Reconstruction: How does it feel?

Hi Ladies
I posted this in the recon area of the site but haven’t received any answers that contain replies. can any of you help?
I was diagnosed in 2009 with breast cancer and had a lumpectomy followed by chemo and rads. I carry the faulty gene BRCA1 and am considering a double mastectomy and recon as a preventative measure.

My concern is how it would feel afterwards. I don’t mean emotionally, I mean physically. I hate the numbness around the scar from where my lymph nodes were removed and the fact that it spreads down my arm.

I think I need to have the mastectomy but I’m not sure about the recon. I’m 36 and have two small girls - I want them to picture me the way I am now. I think I want the recon but am worried that it will feel as though I have two things attached to me that don’t feel like me - if that makes sense!?

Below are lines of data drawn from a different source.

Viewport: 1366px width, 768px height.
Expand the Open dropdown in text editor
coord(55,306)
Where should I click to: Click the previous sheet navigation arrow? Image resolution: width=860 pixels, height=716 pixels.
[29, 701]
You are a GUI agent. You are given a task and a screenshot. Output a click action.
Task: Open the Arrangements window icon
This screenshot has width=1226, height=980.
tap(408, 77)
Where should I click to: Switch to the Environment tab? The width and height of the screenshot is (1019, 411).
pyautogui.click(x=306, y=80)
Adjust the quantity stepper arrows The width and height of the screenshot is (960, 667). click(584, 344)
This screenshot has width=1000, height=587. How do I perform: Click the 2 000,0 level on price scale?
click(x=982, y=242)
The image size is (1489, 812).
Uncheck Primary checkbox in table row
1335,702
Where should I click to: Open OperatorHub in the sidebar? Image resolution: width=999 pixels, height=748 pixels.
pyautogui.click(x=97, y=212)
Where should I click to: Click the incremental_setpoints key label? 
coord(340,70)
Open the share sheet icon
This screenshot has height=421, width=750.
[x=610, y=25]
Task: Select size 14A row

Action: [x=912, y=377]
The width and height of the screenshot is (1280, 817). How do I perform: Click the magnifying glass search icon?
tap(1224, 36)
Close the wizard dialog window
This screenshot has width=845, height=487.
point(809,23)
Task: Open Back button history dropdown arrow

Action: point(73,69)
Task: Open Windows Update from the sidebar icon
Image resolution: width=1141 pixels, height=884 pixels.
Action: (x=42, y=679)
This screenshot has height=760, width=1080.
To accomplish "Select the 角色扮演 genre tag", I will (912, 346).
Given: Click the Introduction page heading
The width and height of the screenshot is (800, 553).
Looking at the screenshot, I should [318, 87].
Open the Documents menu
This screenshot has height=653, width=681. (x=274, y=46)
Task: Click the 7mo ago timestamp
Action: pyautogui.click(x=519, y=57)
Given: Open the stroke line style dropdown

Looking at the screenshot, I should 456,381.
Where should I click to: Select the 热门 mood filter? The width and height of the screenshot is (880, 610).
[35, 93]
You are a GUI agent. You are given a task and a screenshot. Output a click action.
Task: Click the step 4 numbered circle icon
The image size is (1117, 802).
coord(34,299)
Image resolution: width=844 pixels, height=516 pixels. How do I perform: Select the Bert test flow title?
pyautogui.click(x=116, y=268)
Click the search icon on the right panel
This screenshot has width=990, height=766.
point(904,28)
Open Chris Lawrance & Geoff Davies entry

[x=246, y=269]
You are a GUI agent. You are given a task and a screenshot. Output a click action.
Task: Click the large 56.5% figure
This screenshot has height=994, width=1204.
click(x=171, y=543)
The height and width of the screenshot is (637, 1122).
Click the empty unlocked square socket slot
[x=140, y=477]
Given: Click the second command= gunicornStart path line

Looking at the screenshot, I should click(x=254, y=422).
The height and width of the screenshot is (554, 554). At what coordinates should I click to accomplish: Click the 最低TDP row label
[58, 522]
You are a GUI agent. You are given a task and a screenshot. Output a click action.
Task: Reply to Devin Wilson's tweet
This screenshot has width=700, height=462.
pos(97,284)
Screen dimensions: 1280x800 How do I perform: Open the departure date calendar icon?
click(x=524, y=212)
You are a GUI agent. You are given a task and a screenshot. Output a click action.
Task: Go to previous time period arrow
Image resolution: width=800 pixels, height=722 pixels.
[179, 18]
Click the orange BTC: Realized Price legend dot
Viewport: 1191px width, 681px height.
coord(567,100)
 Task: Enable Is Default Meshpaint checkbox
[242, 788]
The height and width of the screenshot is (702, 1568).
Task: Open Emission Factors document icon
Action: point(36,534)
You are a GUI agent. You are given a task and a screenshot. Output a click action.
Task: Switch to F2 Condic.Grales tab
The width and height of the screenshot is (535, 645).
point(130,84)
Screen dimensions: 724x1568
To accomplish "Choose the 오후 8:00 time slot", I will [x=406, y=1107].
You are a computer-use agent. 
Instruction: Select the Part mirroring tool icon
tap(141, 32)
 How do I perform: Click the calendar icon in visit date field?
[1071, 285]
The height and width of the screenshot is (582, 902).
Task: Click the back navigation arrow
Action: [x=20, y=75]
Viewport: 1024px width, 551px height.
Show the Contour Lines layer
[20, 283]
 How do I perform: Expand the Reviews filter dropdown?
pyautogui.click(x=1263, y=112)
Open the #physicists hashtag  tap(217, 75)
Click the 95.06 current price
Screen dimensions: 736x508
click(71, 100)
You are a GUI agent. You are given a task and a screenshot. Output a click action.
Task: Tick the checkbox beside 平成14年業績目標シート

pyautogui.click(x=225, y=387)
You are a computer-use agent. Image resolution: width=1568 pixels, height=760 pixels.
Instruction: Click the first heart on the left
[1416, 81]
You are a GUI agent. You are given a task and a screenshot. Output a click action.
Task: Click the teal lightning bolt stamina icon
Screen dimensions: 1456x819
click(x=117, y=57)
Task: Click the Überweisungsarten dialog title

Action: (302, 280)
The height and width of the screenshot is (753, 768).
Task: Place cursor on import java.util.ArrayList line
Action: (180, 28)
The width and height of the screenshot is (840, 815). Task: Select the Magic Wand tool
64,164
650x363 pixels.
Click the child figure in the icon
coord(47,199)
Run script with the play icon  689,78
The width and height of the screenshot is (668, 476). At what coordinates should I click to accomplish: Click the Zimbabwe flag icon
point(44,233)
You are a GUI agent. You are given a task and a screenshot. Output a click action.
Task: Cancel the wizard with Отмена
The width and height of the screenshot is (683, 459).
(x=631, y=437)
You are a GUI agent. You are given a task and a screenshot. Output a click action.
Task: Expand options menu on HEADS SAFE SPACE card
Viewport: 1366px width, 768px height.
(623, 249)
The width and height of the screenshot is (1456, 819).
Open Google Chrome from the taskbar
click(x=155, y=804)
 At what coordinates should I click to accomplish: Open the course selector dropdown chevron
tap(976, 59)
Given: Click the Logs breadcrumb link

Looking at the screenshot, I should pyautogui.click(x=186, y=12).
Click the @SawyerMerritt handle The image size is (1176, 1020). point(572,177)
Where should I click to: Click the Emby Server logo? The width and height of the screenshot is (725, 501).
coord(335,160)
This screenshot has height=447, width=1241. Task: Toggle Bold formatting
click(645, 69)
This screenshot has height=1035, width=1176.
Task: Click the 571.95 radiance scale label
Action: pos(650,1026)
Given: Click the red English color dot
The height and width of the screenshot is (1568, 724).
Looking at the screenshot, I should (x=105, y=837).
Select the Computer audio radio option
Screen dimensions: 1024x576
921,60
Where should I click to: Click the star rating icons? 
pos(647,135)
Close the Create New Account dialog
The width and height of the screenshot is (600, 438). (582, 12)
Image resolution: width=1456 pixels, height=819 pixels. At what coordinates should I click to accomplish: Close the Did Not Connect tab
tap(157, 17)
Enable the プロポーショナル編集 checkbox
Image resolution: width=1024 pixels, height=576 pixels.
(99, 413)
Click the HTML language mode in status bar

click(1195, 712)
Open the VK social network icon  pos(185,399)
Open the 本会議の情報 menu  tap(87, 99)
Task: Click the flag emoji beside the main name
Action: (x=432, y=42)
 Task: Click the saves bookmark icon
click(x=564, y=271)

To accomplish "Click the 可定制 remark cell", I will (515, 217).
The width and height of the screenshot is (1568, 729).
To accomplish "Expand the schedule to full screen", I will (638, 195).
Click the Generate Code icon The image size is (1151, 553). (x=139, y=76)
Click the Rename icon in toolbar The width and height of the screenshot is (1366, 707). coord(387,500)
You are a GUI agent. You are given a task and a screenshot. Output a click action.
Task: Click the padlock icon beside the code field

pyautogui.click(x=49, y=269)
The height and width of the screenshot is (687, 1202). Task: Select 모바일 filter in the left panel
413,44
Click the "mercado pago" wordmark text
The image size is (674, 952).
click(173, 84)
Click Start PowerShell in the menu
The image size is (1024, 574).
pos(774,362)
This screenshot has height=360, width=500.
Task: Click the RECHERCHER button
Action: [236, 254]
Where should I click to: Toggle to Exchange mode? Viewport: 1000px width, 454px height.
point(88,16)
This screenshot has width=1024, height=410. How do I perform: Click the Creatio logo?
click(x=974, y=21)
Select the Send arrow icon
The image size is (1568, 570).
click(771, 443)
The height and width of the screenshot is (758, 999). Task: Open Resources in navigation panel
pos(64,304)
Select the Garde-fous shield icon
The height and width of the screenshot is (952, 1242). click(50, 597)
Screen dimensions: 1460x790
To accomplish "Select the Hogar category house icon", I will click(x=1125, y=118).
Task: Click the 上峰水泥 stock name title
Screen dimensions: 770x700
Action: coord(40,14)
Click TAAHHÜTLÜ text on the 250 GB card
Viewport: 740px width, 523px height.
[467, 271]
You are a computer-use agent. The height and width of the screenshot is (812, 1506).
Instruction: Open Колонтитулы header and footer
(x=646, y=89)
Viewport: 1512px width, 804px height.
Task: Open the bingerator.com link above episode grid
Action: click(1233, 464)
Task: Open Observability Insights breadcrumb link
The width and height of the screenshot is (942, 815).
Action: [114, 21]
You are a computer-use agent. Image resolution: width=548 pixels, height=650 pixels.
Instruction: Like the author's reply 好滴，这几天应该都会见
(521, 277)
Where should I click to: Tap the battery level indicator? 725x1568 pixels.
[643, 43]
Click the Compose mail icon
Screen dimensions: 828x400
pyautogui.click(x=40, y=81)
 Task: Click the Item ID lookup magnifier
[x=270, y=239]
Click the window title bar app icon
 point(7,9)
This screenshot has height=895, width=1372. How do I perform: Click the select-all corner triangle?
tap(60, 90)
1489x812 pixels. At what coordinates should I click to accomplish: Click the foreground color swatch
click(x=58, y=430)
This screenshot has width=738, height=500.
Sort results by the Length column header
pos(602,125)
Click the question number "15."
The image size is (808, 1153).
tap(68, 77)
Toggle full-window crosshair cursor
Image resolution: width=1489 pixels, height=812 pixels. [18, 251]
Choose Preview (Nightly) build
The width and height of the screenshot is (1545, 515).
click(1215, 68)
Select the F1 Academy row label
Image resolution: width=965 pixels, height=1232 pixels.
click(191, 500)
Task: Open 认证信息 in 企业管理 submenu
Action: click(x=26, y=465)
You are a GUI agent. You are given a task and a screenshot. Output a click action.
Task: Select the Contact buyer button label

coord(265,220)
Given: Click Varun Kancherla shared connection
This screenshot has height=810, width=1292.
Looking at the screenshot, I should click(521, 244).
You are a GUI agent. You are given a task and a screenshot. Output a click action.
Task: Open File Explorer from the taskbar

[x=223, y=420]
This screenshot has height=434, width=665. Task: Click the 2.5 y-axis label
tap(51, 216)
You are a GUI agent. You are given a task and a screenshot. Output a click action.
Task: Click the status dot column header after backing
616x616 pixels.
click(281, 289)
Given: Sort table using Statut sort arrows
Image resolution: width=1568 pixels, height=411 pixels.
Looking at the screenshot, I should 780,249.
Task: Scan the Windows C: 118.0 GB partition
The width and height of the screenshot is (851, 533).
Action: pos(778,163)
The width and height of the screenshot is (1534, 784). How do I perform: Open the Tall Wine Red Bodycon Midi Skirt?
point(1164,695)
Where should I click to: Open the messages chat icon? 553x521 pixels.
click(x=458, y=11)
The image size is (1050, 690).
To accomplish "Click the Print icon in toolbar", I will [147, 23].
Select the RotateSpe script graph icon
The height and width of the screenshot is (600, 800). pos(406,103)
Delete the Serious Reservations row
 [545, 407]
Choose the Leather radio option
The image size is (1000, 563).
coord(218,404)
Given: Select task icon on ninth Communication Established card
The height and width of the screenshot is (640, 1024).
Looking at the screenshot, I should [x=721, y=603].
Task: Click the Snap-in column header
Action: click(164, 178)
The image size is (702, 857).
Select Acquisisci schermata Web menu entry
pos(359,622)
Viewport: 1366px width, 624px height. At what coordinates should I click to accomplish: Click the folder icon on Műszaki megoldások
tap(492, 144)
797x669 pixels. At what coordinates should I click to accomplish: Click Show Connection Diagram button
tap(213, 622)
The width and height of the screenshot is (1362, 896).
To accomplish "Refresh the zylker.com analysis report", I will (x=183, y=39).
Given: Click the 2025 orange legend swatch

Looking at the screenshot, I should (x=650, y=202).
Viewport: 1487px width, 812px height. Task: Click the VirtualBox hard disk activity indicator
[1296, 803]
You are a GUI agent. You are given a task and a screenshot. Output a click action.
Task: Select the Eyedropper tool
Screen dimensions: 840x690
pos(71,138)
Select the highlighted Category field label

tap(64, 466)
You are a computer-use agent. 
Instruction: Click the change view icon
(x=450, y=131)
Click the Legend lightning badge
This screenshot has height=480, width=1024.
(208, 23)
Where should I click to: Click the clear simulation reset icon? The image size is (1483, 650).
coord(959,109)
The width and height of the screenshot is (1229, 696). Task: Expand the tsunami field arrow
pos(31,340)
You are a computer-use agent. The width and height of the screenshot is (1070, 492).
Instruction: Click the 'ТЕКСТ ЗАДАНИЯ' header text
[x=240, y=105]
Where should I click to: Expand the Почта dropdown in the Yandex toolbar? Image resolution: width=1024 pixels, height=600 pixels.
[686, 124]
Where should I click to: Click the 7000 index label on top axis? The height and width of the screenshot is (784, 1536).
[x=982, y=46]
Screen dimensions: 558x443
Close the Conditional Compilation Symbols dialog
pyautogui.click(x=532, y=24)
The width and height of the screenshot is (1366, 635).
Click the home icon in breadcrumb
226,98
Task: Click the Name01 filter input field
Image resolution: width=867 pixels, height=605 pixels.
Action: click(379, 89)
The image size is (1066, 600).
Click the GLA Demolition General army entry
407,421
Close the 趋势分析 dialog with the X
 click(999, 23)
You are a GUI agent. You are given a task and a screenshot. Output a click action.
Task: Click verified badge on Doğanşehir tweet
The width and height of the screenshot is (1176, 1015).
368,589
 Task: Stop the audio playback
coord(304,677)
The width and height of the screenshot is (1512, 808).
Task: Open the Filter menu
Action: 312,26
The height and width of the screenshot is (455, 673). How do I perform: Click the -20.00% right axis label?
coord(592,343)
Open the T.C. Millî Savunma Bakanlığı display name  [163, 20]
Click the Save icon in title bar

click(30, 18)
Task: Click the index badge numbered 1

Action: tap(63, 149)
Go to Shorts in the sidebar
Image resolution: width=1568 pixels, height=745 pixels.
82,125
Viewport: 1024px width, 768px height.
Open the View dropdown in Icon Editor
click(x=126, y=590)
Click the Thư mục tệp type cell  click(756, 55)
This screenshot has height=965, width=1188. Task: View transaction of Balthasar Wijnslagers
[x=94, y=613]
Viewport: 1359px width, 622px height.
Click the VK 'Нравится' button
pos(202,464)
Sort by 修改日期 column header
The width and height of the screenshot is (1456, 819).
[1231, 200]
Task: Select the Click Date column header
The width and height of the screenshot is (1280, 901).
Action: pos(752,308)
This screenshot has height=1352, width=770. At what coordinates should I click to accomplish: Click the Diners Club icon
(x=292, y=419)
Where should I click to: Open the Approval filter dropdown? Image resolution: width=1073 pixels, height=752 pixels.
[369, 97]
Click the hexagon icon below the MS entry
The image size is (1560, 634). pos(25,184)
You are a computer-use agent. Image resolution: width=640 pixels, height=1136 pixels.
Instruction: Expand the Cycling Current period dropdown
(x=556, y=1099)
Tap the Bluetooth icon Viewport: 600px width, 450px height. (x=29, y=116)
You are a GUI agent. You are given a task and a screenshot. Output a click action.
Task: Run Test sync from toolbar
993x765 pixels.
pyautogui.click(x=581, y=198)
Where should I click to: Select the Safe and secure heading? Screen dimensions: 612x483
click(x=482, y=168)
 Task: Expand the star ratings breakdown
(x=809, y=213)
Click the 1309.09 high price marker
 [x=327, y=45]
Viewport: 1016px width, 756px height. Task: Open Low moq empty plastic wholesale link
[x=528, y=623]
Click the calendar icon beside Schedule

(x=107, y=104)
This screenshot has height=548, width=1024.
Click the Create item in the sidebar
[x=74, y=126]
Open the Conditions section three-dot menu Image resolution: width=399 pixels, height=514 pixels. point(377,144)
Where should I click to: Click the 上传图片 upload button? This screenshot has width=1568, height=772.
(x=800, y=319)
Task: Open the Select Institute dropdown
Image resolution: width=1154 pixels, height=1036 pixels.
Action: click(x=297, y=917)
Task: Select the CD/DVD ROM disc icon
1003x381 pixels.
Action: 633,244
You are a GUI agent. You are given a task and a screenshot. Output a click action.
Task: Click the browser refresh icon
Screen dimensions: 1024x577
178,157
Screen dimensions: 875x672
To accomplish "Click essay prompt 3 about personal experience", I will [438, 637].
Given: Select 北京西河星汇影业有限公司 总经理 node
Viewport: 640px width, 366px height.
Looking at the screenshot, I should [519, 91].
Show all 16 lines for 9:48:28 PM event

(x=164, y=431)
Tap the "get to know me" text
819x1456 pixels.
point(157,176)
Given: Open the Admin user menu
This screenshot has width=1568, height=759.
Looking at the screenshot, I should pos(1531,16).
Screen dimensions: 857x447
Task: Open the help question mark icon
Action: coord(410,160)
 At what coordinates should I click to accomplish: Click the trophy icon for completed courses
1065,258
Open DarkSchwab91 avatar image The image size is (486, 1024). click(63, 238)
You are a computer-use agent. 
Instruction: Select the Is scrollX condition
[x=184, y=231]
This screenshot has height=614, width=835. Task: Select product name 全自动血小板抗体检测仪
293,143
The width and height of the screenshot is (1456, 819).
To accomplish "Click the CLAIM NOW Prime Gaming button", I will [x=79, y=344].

So, can you tell me how your physically feel to you? Can you tell to look at or to feel that they are different? Do they feel like a natural part of you? Do you keep your nipples and do they remain sensitive?? (sorry - but who else am I going to ask!)

Thank you

Faye

Bumping this up for ohbaby

My situation is different from yours Faye but it may help. I had an LD flap done when I had my mastectomy and had reconstruction done at the same time. They used a muscle from my back to make me a new boob but put an inplant in too. I was 39 at the time and my kids were 6 and 13years old. That was way back in 1989 and it still looks and feels good. It did feel a little odd to begin with because when I scratched my new boob I could feel the sensation on my back! But that was done 24 years ago and I am very pleased with the result even now. I hope you get some more answers to your question. Let us know what you decide and how you are doing. Val

Hi Faye
I had my reconstruction on 2004, initially I did have restricted movement but it is a big operation. I did the excercises as opften as I could and rejoined the gym 10 weeks post op. I have never regretted having a mastectomy with immediate reconstruction. I had LD flap no implant all my own tissue. I am very proud of my right breast, in the early days I couldn’t wait to show anyone who was even remotely interested. I get loads of compliments each time I go for a mamogram or check up the last one being on Monday 15/5.
I am about to undergo the same operation again in a few weeks because I have been diagnosed with cancer in my left breast so I will keep you posted.
I’m sure there are lots of ladies with a more recent reconstruction so therefore their experience may help you come to a decision.
Please let us know what you decide.
ruby2011 xxx

Hi Faye,
I had bilateral mastectomies last year- I had breast cancer first in 2009 and then in 2011 found out I had a brca1 mutation. Its a tough decision.
You ask how it feels- there are two aspects to this- how they ‘feel’ to others and how they ‘feel’ to you. My reconstructed breast (one reconstruction failed) looks exactly as it always did, maybe more pert, I kept my nipples (though this seems to depend on the surgeon). I have no sensation in the breast or nipple when I touch them but I can sort of feel them on me now, if this makes sense. Its not quite like the numbness in the back of the arms. Anyone else feeling them would not know, and if there had not been a failed reconstruction, I would have been more than happy with the results.
I didn’t want the surgery but like you had a young child and also wanted to do everything I could to reduce my risk of developing a further cancer- my decision to have surgery meant the early discover of a tumour in my other breast, so although nothing went to plan, I am still here!!
Good luck with your decision- why don’t you ring BCC as they could put you in touch with a woman who has had a similar dilemma and it might help to talk it through.
Rattles

Thanks Ladies
I was having annual MRI’s but my last one was due in March and the hospital still haven’t decided if they will fund them this year (for all BRCA carriers). This is forcing me to consider a recon as I can’t live without the peace of mind - even after diagnosis my cancer didn’t show on the mammogram so that offers me no peace of mind at all.
I had a total hysterectomy 2 years ago so my breast cancer is my only major concern now.
There seem to be so many options - I think I need to phone the hospital and see if I can talk to the surgeon.
Even coming this far has been a struggle for me as I don’t want to be ‘ill’ again. It’s taken me a very long time to feel normal again and I’m not at all looking forward to starting on the next part of the journey.
Thanks for your replies. I’ve had quite a few replies in the recon area of the forum now as well in case there is anyone like me out there who is looking for the same answers.